-- Given text follows --

Simple arithmetic dictates that the more time that elapses before change is made, the harsher the solutions will have to be. Phasing in changes over a period of years would cause less disruption than imposing substantial spending cuts and tax increases all at once.

"It's the most important part of the budget problem, and it's the least talked about in the current debate," said Sen. Bob Kerrey (D-Neb.), who chaired a presidential commission on the staggering cost pressures over the horizon.

By not dealing with the threat now, added Kerrey, whose commission's findings were widely ignored, "an opportunity is being squandered and you'll never get it back."

On top of that, the separate budget-balancing plans of the White House and congressional Republicans are heavily "back-loaded." The White House would postpone more than half the spending curbs, in the form of undefined savings in domestic spending, until 2001. The Republicans, economists say, would do little better.

Toss in some budget-busters--a few natural disasters, a crisis such as the savings and loan debacle, unforeseen social problems or military adventures--and the budget picture is gloomier still.

Boston University economist Laurence J. Kotlikoff calls the unresolved budget debate a "charade." Future generations face a staggering financial burden unless much more sweeping reforms are enacted.

-- Given text concluded --

◆ What to work on
Continue the article on the federal budget debate, picking up after its final sentence.

-- The data follows --

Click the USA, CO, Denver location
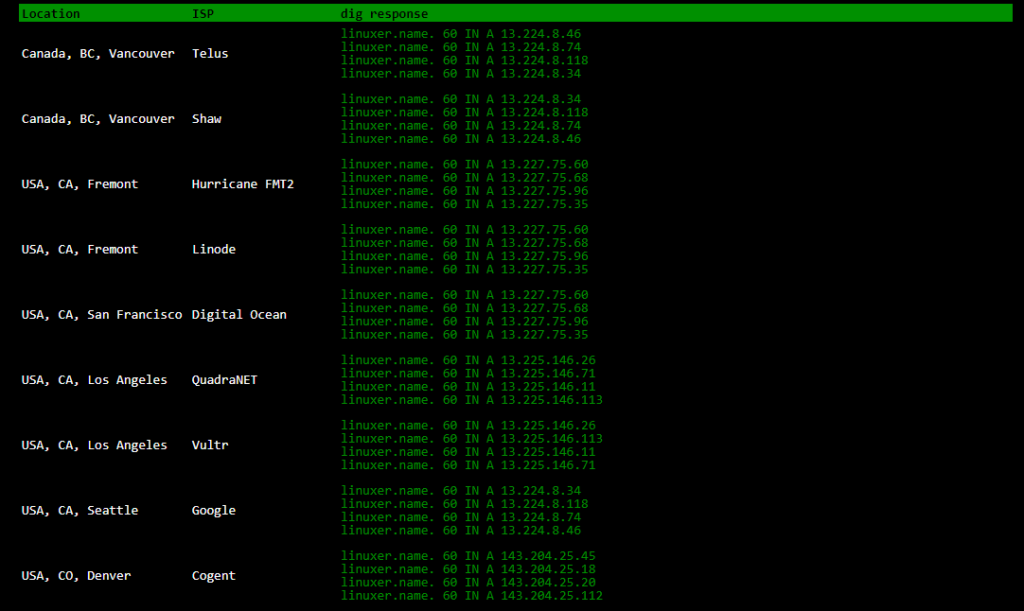Viewport: 1024px width, 611px height. [76, 576]
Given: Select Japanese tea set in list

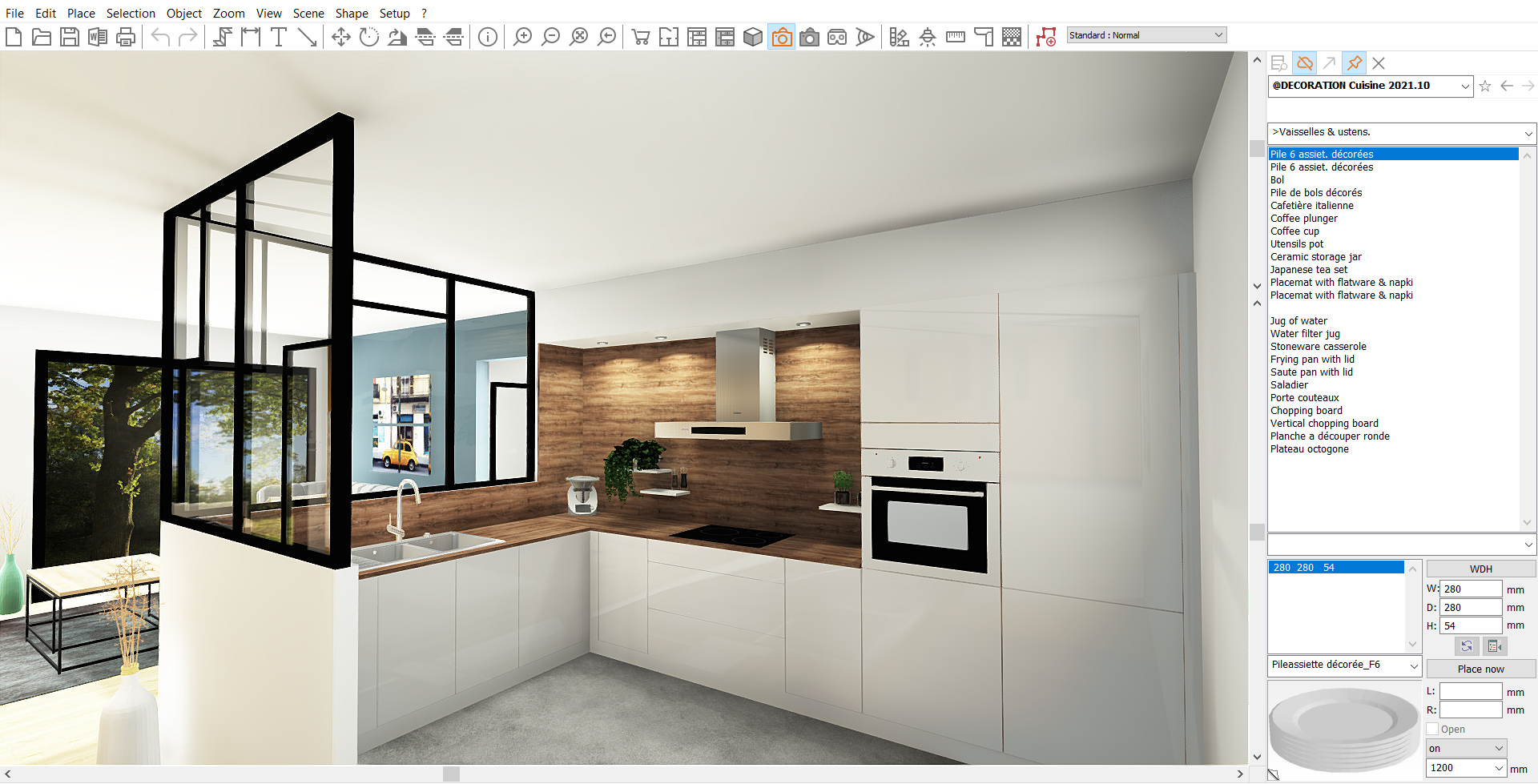Looking at the screenshot, I should coord(1308,270).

-- The data concluded --

◆ Output for this task
"It's the dirty little secret no one wants to talk about in Washington," he said. "The politicians are just dancing around reality and looking at the short term."

A single, overarching truth about the long-term budget picture overshadows all others: the aging of 76 million baby boomers after the turn of the century.

Once the post-World War II generation begins to retire, such programs as Medicare and Social Security will face unprecedented cost pressures, threatening increasingly bizarre distortions in the budget and the economy.

Economist Herbert Stein recently warned of deficits in the years after 2002 that equal 20% of the whole economy--more than $1 trillion a year--unless preventive measures are taken. By comparison, today's deficits ($162 billion in 1995) are puny and not likely to total much more than 2.5% of the economy for the next few years, even if politicians fail to reach a budget accord.

Budget projections this far into the future are more art than science, and the future may prove less bleak if, for example, economic growth exceeds Stein's expectations. "There's 1 chance in 3 we'll be off by $150 billion," conceded one Congressional Budget Office analyst. "And that's just from the economic errors alone."

In Stein's nightmare scenario, the national debt could swallow up so much private savings that living standards would sag.

"This would threaten to go beyond slowing down the growth of incomes and actually reduce incomes . . . " Stein wrote in the Wall Street Journal. "This situation could not go on."

Stopping it would require the nation to choose from an unpalatable menu of benefit restrictions and tax increases--options that political leaders have kept off the bargaining table for now. But if the issues remain obscure today, they seem destined to grow in urgency tomorrow. Among the reasons:

* Americans already face a mind-boggling $14 trillion in unfunded future obligations for Medicare, Social Security and government employee retirement programs, according to Michael Tanner, director of health and welfare studies at the libertarian Cato Institute. In other words, no one knows exactly where this money will come from.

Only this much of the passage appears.